TASK TO CARRY OUT -
Starting from the line that contains "How do I perform: Open", output every remaining line of the records below exactly as it appears, that line and the last one included.

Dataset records
......

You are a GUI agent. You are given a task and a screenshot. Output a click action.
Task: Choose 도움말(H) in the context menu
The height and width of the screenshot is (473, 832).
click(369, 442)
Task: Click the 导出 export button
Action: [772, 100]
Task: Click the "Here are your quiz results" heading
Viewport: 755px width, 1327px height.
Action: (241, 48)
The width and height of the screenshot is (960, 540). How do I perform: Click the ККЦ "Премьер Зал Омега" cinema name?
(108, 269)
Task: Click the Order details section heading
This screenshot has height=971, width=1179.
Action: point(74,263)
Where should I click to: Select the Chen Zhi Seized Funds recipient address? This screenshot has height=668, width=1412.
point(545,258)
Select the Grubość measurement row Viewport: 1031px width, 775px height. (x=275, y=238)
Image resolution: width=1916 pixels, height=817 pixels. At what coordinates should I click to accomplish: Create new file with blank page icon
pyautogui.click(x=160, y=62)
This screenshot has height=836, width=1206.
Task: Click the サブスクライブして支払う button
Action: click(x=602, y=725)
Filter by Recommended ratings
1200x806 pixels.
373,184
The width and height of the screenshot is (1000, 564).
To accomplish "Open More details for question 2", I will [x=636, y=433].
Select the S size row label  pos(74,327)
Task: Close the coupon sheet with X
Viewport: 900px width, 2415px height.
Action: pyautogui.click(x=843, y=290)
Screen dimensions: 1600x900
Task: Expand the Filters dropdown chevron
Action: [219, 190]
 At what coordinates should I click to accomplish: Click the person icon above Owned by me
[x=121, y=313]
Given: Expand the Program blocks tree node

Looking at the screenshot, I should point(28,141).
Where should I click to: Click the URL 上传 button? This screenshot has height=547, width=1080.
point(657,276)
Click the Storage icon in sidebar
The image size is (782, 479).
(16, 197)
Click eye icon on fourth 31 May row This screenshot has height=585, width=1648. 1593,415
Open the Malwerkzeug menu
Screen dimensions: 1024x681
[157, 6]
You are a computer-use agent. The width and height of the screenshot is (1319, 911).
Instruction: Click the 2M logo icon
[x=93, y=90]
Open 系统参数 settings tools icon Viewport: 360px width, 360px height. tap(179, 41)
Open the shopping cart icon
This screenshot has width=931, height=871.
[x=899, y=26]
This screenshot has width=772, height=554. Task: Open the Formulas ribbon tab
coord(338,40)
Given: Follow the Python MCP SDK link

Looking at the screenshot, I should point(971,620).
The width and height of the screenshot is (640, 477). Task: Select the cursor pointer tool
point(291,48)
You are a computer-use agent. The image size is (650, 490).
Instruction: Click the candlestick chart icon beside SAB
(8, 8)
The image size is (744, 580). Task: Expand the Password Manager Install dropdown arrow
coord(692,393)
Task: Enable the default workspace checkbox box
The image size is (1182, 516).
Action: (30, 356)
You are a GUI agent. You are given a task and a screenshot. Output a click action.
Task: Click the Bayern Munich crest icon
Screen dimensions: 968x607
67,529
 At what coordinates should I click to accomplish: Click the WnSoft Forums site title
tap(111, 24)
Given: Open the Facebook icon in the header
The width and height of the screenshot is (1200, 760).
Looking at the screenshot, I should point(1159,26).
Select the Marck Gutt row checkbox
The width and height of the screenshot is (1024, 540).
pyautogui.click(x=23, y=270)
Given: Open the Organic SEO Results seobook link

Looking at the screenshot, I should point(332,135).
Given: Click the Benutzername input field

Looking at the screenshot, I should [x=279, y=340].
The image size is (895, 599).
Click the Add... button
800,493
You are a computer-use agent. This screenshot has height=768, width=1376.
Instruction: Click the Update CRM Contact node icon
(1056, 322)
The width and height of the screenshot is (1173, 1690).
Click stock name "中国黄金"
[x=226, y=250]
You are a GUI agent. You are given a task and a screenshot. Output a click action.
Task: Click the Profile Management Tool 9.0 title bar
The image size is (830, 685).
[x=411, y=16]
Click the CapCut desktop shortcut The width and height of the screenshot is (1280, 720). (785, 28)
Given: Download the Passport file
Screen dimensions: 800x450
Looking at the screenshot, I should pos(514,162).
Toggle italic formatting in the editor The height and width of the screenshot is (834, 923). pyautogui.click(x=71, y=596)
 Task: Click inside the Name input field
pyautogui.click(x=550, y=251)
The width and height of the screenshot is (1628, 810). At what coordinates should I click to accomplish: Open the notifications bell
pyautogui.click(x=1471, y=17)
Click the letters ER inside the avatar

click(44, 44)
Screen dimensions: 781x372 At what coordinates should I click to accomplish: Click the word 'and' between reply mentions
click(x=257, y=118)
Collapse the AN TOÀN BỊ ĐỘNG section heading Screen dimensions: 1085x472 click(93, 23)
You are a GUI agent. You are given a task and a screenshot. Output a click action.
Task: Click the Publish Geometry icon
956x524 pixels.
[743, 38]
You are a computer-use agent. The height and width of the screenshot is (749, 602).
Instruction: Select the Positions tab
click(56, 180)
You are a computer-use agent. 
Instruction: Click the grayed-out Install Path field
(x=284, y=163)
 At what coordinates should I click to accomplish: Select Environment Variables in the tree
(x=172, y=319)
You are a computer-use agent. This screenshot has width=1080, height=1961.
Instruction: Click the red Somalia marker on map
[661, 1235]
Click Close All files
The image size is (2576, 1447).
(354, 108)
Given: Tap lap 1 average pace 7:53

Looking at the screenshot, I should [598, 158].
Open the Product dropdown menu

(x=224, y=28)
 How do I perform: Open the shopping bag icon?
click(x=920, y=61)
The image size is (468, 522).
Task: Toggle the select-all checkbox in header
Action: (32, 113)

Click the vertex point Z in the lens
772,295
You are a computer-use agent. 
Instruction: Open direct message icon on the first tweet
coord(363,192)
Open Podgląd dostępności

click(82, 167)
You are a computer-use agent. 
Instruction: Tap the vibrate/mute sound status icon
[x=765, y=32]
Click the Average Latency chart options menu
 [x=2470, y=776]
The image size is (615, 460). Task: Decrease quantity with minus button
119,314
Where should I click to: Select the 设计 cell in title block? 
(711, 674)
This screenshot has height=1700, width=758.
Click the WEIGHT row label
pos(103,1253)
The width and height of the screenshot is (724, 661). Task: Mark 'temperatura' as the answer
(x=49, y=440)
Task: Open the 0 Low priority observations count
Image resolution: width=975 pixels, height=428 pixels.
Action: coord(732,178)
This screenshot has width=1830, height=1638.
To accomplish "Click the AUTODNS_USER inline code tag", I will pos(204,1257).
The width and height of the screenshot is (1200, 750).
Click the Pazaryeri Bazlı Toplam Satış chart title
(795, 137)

......

RESPONSE -
 How do I perform: Open the shopping bag icon?
click(x=920, y=61)
The image size is (468, 522).
Task: Toggle the select-all checkbox in header
Action: (32, 113)

Click the vertex point Z in the lens
772,295
You are a computer-use agent. 
Instruction: Open direct message icon on the first tweet
coord(363,192)
Open Podgląd dostępności

click(82, 167)
You are a computer-use agent. 
Instruction: Tap the vibrate/mute sound status icon
[x=765, y=32]
Click the Average Latency chart options menu
 [x=2470, y=776]
The image size is (615, 460). Task: Decrease quantity with minus button
119,314
Where should I click to: Select the 设计 cell in title block? 
(711, 674)
This screenshot has height=1700, width=758.
Click the WEIGHT row label
pos(103,1253)
The width and height of the screenshot is (724, 661). Task: Mark 'temperatura' as the answer
(x=49, y=440)
Task: Open the 0 Low priority observations count
Image resolution: width=975 pixels, height=428 pixels.
Action: coord(732,178)
This screenshot has width=1830, height=1638.
To accomplish "Click the AUTODNS_USER inline code tag", I will pos(204,1257).
The width and height of the screenshot is (1200, 750).
Click the Pazaryeri Bazlı Toplam Satış chart title
(795, 137)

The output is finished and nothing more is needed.